• WRITTEN REQUEST
Copy out the lines below verbatim, starting at the line containing "Click the Welcome to CentOS heading" and ending after the line containing "Looking at the screenshot, I should 299,48.".

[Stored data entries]

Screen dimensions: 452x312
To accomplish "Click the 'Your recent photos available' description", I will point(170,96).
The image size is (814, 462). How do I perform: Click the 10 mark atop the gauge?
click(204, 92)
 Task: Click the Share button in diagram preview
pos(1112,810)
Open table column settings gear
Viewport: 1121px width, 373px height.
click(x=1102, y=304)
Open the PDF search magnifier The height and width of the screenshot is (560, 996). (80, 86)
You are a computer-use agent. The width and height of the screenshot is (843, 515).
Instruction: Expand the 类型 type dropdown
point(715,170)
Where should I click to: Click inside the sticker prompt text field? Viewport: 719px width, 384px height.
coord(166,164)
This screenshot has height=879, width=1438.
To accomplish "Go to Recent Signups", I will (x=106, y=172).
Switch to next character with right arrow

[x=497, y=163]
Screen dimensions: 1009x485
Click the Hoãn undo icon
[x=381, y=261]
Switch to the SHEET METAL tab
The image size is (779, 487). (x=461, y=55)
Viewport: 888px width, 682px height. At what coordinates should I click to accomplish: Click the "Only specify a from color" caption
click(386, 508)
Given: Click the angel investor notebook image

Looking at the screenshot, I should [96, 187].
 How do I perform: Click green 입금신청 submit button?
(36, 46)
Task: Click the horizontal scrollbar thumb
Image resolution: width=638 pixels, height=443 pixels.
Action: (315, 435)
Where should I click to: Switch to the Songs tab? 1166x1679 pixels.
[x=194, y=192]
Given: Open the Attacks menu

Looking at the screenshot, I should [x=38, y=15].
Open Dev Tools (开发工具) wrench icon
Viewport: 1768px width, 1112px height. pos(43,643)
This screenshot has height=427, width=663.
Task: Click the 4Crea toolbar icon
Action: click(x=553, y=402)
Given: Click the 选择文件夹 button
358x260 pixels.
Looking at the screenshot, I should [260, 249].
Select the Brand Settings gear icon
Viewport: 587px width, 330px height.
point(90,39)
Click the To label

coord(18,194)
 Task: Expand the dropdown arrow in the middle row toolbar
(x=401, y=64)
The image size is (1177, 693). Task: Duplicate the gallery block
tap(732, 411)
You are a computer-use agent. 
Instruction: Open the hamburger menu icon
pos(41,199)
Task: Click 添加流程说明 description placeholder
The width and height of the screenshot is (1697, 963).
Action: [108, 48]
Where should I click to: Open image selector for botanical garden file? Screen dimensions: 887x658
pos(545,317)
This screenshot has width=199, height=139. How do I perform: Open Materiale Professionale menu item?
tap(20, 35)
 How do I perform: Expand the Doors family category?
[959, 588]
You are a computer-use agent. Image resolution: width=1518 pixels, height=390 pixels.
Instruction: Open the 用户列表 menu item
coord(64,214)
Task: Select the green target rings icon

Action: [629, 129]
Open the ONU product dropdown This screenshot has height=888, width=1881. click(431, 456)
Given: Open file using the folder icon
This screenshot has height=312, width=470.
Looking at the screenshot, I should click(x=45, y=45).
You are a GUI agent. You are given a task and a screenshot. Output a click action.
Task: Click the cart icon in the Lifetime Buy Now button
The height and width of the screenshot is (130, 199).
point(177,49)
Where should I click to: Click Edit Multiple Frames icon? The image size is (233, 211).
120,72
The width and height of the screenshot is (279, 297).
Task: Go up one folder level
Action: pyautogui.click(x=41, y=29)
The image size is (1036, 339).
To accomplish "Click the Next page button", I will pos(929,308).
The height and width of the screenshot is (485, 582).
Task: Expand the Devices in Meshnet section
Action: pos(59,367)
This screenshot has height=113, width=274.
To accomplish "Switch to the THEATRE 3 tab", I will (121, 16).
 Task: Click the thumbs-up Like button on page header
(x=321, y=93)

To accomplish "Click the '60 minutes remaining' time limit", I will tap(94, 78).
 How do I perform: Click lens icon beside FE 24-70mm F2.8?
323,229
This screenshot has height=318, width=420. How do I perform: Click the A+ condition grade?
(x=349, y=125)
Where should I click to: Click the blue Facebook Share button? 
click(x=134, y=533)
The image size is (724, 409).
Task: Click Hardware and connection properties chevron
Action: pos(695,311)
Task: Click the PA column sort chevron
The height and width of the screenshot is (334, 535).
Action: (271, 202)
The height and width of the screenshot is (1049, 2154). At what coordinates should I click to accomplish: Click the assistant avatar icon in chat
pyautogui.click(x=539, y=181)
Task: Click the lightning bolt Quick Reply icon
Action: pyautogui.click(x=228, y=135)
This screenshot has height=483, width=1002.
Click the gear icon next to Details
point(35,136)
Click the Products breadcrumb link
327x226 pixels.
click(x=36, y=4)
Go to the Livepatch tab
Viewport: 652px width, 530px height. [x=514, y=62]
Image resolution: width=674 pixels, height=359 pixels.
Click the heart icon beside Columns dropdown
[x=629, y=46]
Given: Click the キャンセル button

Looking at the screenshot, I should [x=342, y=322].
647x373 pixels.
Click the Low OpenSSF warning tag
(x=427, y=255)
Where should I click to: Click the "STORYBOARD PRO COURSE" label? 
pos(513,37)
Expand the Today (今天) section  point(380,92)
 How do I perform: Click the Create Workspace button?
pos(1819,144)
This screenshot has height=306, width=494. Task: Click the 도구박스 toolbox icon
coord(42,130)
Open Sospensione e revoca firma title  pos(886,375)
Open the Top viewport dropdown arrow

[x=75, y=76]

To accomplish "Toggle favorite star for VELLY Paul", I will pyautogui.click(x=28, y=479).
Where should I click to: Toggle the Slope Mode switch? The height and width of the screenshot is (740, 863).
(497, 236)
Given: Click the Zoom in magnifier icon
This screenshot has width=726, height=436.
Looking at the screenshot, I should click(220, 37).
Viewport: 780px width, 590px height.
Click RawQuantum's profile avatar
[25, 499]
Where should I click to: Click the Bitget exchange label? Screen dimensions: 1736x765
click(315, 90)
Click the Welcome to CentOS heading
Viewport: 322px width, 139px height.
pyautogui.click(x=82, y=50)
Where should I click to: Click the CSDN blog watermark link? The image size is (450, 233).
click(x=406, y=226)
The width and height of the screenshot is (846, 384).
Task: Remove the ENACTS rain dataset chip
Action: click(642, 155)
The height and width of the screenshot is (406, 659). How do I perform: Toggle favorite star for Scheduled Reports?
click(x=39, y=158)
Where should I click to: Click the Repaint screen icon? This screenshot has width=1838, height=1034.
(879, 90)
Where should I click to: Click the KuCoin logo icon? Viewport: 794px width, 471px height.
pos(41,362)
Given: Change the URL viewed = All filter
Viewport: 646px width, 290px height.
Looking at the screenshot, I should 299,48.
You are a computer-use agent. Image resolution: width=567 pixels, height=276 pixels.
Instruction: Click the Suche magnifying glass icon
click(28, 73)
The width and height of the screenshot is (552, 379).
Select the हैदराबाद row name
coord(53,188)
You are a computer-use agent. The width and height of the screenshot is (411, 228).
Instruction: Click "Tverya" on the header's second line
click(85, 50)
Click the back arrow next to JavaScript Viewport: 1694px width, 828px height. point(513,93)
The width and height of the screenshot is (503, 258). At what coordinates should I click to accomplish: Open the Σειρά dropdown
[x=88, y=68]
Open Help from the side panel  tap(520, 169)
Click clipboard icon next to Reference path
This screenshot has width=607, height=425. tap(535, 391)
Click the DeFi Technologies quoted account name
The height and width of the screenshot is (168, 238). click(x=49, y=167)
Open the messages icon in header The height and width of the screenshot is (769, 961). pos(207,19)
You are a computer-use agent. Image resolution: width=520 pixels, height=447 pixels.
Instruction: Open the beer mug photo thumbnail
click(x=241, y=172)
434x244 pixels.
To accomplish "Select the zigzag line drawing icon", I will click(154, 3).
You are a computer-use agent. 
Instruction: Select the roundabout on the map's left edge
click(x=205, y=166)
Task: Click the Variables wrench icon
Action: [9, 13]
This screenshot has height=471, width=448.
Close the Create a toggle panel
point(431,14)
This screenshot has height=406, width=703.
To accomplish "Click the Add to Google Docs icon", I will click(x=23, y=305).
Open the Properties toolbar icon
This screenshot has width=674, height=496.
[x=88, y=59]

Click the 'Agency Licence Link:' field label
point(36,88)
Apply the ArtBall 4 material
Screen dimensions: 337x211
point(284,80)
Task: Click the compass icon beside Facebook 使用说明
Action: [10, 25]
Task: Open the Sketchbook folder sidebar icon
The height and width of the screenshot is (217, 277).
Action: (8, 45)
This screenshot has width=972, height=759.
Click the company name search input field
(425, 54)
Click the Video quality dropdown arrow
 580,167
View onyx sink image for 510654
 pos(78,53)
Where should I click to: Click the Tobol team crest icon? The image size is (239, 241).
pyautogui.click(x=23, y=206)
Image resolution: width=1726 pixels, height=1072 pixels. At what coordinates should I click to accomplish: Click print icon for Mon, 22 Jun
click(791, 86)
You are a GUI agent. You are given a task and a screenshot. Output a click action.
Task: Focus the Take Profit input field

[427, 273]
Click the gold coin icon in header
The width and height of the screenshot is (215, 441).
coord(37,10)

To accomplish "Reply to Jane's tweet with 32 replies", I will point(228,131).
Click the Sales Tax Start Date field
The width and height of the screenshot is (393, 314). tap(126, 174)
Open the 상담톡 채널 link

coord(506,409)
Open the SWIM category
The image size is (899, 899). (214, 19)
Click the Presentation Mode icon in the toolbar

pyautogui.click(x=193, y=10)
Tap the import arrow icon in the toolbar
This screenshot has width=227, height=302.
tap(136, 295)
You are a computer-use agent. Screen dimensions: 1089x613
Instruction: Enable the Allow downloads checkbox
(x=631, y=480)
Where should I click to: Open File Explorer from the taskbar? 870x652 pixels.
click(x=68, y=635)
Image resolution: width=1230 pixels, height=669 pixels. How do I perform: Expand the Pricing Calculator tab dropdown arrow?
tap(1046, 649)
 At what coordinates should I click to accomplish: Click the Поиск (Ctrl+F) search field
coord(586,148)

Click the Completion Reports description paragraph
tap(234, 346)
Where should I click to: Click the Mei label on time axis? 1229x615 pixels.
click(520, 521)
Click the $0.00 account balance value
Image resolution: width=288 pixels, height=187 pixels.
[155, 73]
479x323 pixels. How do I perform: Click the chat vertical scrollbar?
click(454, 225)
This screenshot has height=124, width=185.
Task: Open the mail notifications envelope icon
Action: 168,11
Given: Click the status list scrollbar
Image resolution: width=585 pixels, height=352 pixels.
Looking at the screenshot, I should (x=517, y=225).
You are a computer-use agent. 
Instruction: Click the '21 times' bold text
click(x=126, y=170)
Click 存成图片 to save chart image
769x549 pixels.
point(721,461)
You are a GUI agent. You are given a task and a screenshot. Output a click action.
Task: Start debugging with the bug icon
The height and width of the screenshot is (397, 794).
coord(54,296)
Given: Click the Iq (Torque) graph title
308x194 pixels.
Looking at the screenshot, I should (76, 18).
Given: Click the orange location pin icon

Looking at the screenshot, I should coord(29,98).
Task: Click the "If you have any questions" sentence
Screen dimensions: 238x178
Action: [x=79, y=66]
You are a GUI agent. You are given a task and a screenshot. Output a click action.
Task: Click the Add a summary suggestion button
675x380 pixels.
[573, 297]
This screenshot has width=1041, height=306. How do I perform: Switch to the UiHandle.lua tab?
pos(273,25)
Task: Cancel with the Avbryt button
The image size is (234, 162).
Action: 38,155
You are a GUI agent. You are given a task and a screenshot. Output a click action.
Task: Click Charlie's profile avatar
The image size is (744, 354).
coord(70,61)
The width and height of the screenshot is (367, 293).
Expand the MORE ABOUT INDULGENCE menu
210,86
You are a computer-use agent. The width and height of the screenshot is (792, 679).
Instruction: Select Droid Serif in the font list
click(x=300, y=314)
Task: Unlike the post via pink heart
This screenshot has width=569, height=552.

• ANSWER TO THIS EXERCISE
Click the Welcome to CentOS heading
Viewport: 322px width, 139px height.
pyautogui.click(x=82, y=50)
Where should I click to: Click the CSDN blog watermark link? The image size is (450, 233).
click(x=406, y=226)
The width and height of the screenshot is (846, 384).
Task: Remove the ENACTS rain dataset chip
Action: click(642, 155)
The height and width of the screenshot is (406, 659). How do I perform: Toggle favorite star for Scheduled Reports?
click(x=39, y=158)
Where should I click to: Click the Repaint screen icon? This screenshot has width=1838, height=1034.
(879, 90)
Where should I click to: Click the KuCoin logo icon? Viewport: 794px width, 471px height.
pos(41,362)
Given: Change the URL viewed = All filter
Viewport: 646px width, 290px height.
Looking at the screenshot, I should 299,48.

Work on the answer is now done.